Two enormous teams from YMCA/ YWCA Sendai and Yokohoma ran the whole event and I was very impressed with the sheer amount of stuff they hauled up just to make this event possible. One team cooked a huge lunch of vegetable soup, takoyaki (little balls stuffed with octopus), curry rice, and hot dogs plus drinks and dessert for about 120 kids and 100 volunteers and the other ran the sports day event and brought tons of equipment with them.
There were three main events at sports day (all indoor because of the rain). The first one involved a relay race rolling an enormous ball. The second one had a raised basket and the kids had to throw small red or white bean bags into the basket to score points; whichever of the two teams threw in more bean bags won. The third one was tug-of-war and it was pretty fun, but in my bare feet it was not very comfortable.
Counting the balls that made it into the basket
The school overlooks the sea and the rubble lies directly in view of the play area. About 30 centimeters of water entered the school gym, but the school looks just fine now. I had a few culture shocks throughout the day and one funny story to share.
First off, it was FREEZING and raining outside. I had on jeans, a t-shirt, a long-sleeved jacket, and a vest but I was still so cold. Much to my shock, we were asked (everyone was asked) to remove their socks for the events. Matthias and I were both pretty surprised, since in Germany and the US it’s not considered a good idea to run around barefoot for hours in the freezing cold. However, in the end there were hundreds of volunteers and small kids running around a freezing cold school gym in bare feet.
Second, I was surprised to see how many small kids had black teeth. I have seen it before but it still shocks me. It’s like someone has taken a black Sharpie and drawn black/ dark dark brown dots on the kids’ teeth. The kids were laughing a lot and I got a good look at the black marks on their teeth. Does anyone know why this happens in Japan? I haven’t seen it in other countries before.
Third, we played a very strange game where you had to squirm around on the floor pretending to be a cockroach. It was kind of a weird feeling being in a gym with 120+ Japanese people on the floor all pretending to be cockroaches…kinda weird.
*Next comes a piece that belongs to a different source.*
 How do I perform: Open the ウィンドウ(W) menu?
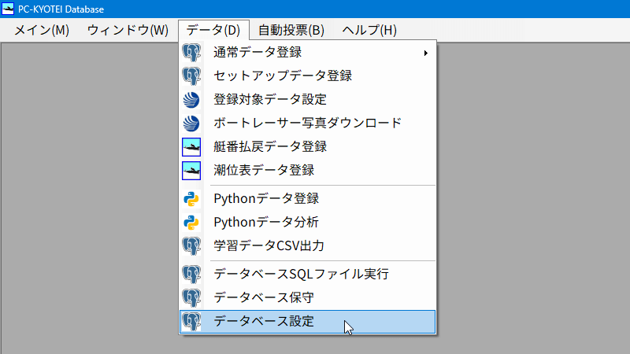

Funny story: in the middle of the event, a tall, bald gaijin comes out of nowhere into the gym. Matthias and I were talking to a Japanese lady and we noticed him right away since he was so big. As we were staring at him, he started running towards a bathroom door marked in Japanese “DO NOT USE” (使用禁止 in Japanese). He obviously couldn’t read and headed into the bathroom so Matthias had to sprint across the gym after the poor guy before he used the toilet. Matthias caught him in time, and he was a bit embarrassed and admitted, “Sorry, I can’t read.” He turned out to be a very interesting fellow! He is a director with BBC/ HBO who is making a documentary about children and the tsunami. He was definitely in the right place, and we were able to direct him to our World Vision team leader. Since she speaks fluent English, they were able to have a long talk.
Daniel the HBO director standing behind the schoolyard overlooking the sea and the wreckage
Monday was our day off. We enjoyed having taking a walk, going to a tiny art museum, doing a little shopping, and having yakiniku for dinner. We’ll be here with World Vision for a few more days and then we’ll travel again to Sendai before heading to Nagoya and Tokyo to see friends.